EXERCISE REQUIREMENTS
All of the data, except its images, should be set down exactly as it appears.
# # # #
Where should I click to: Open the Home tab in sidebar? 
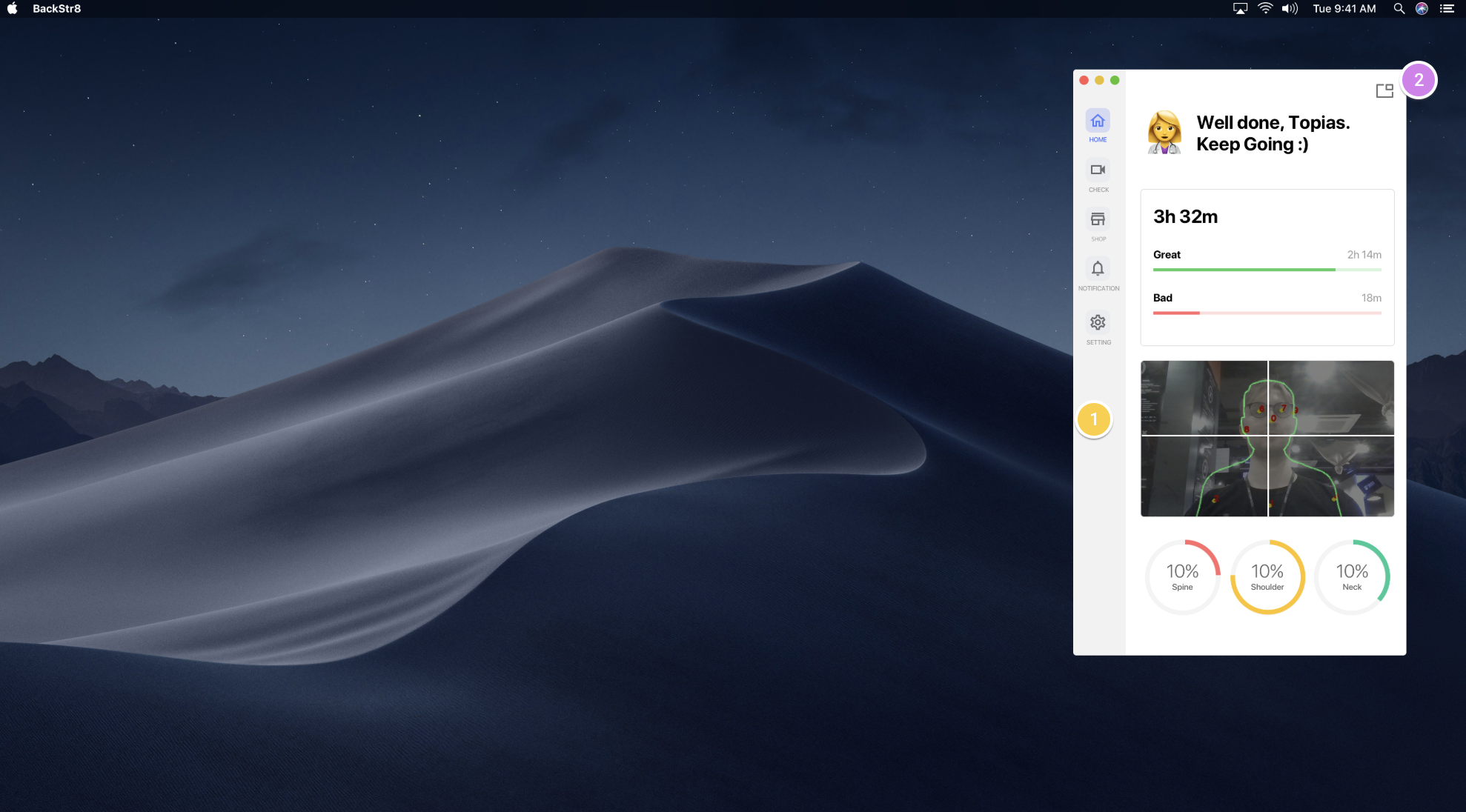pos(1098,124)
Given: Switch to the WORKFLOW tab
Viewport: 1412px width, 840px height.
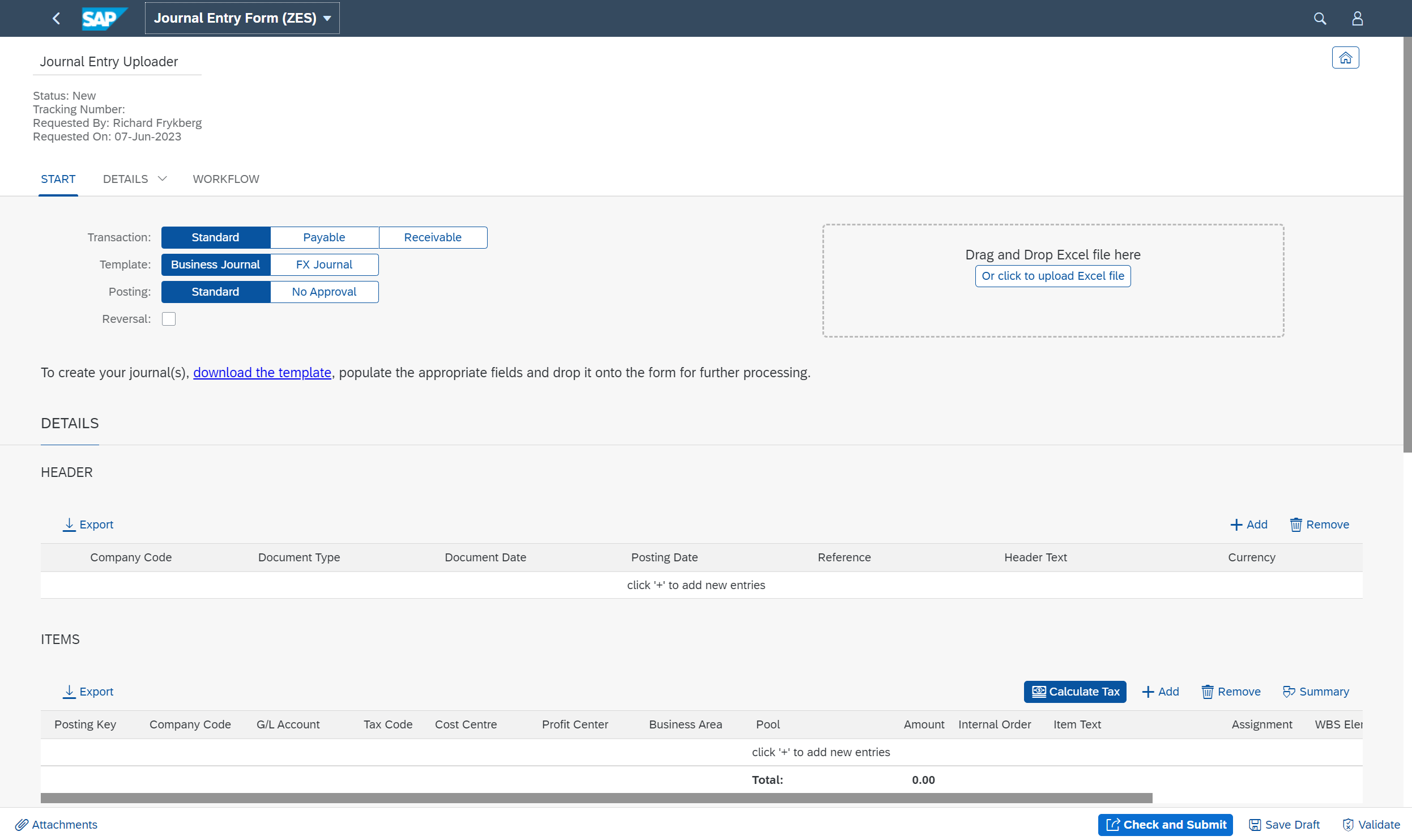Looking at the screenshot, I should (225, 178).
# # # #
RESPONSE AREA
Where should I click to: Open the Home tab in sidebar? 
pos(1098,124)
Given: Switch to the WORKFLOW tab
Viewport: 1412px width, 840px height.
Looking at the screenshot, I should (225, 178).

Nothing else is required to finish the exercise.